American songwriter, producer and musician

Monte Moir (born September 10, 1958) is an American songwriter, producer and musician best known as the keyboardist of Morris Day's band The Time and songwriter of many notable American artists.

==Biography==
Monte Moir is one of the original keyboardists for The Time, as well as a songwriter and producer for Janet Jackson, Alexander O'Neal, Gladys Knight, as well as the duo Deja (Curt Jones & Starleana Young). He is also credited for working with Prince, Vanity 6, Deniece Williams, Thelma Houston, Steven Dante, Lolly Pop, Precious Wilson and various other artists.

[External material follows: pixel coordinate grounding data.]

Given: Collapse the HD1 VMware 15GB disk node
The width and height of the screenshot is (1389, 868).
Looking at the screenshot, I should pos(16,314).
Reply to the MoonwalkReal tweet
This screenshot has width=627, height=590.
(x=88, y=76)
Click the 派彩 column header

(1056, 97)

Some of his greatest writing successes were writing the first side of Alexander O'Neal's solo debut – including the quiet storm classic "If You Were Here Tonight" – and "The Pleasure Principle' by Janet Jackson. Patti Austin and Thelma Houston are other notable artists he wrote classics for as part of Jimmy Jam and Terry Lewis's 'The Secret'. Monte is something of a cult writing figure in the world of soulful music. "In My Life" by Ruby Turner as well as Steven Dante's "It's Only Love" are key examples of his songwriting.

He left The Time soon after Jam and Lewis were released by Prince, following conflicting writing interests with the S.O.S. Band and failing to make a concert. However, he rejoined The Time for their Pandemonium album and Prince's film Graffiti Bridge, in the late 1980s when the original Time members reunited.

Moir initially left The Time shortly before the filming of Purple Rain. However, Moir returned to the band 1990, and stayed for many years, but would eventually again leave The Time in 2019.

Moir continues to compose his own material and produce for various artists. He was credited on Rihanna's 2016 Billboard number one hit "Work" and most recently surfaced at the 2020 Grammy Award Salute to Prince.